Comprendre les échecs des traitements et les options possibles

Comprendre les échecs des traitements et les options possibles


Résumé par Marie-Odile de la Voix des Migraineux

Entretien avec Simona SACCO, professeur de neurologie à l’Université de l’Aquila en Italie. Elle dirige l’unité du département de neurologie et des accidents vasculaires cérébraux et dirige personnellement le centre de référence local pour les maux de tête.


Définitions :

● Migraine résistante : patients qui ont au moins 8 jours de maux de tête épuisants par mois, malgré l’essai d’au moins 3 classes de traitements préventifs (échec de plusieurs thérapies).

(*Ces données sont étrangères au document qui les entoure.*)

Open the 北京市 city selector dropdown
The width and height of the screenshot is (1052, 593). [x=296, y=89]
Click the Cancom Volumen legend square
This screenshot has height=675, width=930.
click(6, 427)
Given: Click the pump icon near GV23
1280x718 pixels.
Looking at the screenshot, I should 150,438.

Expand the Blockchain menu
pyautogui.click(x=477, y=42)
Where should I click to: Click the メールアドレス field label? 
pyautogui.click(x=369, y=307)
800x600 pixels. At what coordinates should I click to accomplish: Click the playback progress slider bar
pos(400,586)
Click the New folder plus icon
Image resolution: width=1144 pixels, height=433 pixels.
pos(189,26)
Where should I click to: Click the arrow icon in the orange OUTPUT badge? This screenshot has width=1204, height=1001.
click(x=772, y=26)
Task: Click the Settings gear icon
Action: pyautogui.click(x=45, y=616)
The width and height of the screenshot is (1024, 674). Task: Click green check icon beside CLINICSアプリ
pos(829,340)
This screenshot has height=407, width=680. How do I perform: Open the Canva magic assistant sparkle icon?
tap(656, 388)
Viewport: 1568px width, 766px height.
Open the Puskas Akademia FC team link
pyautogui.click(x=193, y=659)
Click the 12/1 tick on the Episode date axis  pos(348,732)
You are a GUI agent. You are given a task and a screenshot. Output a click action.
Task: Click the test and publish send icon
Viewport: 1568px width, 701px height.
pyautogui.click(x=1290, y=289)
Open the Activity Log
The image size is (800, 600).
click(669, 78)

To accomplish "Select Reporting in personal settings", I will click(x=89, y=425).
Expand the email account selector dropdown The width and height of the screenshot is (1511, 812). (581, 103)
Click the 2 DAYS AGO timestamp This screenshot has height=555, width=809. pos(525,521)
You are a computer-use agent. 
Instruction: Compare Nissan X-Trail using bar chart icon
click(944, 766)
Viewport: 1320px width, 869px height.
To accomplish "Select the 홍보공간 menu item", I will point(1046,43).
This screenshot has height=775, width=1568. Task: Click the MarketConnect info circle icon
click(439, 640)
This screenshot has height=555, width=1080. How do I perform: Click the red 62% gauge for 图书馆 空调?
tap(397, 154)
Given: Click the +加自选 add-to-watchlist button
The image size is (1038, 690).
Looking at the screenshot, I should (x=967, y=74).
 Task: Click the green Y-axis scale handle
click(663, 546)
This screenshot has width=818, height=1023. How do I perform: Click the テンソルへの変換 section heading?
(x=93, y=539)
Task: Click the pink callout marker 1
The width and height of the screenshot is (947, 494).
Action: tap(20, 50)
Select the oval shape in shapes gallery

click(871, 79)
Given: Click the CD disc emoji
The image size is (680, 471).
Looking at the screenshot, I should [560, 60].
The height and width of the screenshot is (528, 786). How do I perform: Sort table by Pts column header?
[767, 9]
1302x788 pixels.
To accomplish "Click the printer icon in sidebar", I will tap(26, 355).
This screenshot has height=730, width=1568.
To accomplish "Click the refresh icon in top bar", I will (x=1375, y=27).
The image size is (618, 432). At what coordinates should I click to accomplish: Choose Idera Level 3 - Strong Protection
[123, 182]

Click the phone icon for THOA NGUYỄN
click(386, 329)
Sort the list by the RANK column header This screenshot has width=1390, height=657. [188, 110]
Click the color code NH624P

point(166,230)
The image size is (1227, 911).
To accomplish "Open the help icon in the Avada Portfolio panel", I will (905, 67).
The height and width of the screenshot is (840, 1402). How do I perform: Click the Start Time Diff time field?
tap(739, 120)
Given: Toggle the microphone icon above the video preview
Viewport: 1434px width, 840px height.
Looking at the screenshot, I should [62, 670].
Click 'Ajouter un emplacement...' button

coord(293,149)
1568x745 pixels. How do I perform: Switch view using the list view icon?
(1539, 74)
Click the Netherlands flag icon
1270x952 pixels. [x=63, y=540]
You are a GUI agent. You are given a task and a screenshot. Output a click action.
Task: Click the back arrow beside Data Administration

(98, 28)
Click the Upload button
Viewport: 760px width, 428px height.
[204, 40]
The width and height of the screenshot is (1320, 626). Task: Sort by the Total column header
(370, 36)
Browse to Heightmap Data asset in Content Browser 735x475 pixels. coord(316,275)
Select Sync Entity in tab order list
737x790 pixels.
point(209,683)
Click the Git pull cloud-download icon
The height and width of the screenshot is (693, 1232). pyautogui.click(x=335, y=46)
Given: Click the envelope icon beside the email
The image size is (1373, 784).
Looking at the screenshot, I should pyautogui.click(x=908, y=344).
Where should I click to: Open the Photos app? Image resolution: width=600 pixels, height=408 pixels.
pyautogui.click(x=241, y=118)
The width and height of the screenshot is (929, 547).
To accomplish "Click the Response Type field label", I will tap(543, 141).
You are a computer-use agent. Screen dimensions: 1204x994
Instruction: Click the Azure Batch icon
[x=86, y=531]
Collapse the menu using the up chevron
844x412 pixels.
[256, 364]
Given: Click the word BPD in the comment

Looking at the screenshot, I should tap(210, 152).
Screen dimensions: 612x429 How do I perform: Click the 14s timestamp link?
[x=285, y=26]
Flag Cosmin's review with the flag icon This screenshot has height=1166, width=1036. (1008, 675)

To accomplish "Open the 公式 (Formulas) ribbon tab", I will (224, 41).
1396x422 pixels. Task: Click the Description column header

● Migraine réfractaire : patients qui ont au moins 8 jours de maux de tête épuisants par mois mais qui ont essayé TOUTES les classes de traitements préventifs et d’analgésiques (échec de toutes les thérapies existantes).

● État de mal migraineux : migraine quotidienne de longue durée difficile à contrôler avec les traitements de crise.

Dans la population générale, les migraineux difficiles à traiter sont une minorité. Par contre, dans les centres médicaux spécialisés dans la migraine, environ 5% des patients ont des migraines réfractaires.


Traitements préventifs :

Les classes de médicaments utilisées comme traitements préventifs de la migraine qui se sont avérées efficaces sont :

● Les antidépresseurs
● Les traitements utilisés pour les troubles cardiaques ou l’hypertension (bêta bloquants, inhibiteurs calciques, …)
● Les anticorps monoclonaux agissant sur le CGRP
● La toxine botulique


Dans les classes de médicaments, les sous-classes utilisent des principes actifs différents.
Dans le cas de la migraine, plusieurs sous classes peuvent être tentées dans une classe médicamenteuse. Toutes les sous-classes ne sont pas forcément pertinentes.
L’échec d’un traitement préventif peut être dû soit à un manque d’efficacité (persistance des migraines), soit à un manque de tolérance en raison des effets secondaires.
Dans le premier cas, il est très important de s’assurer d’un dosage adéquat et d’essayer le médicament sur une période suffisante (2 à 3 mois suivant les traitements, voire 6 mois pour la toxine botulique).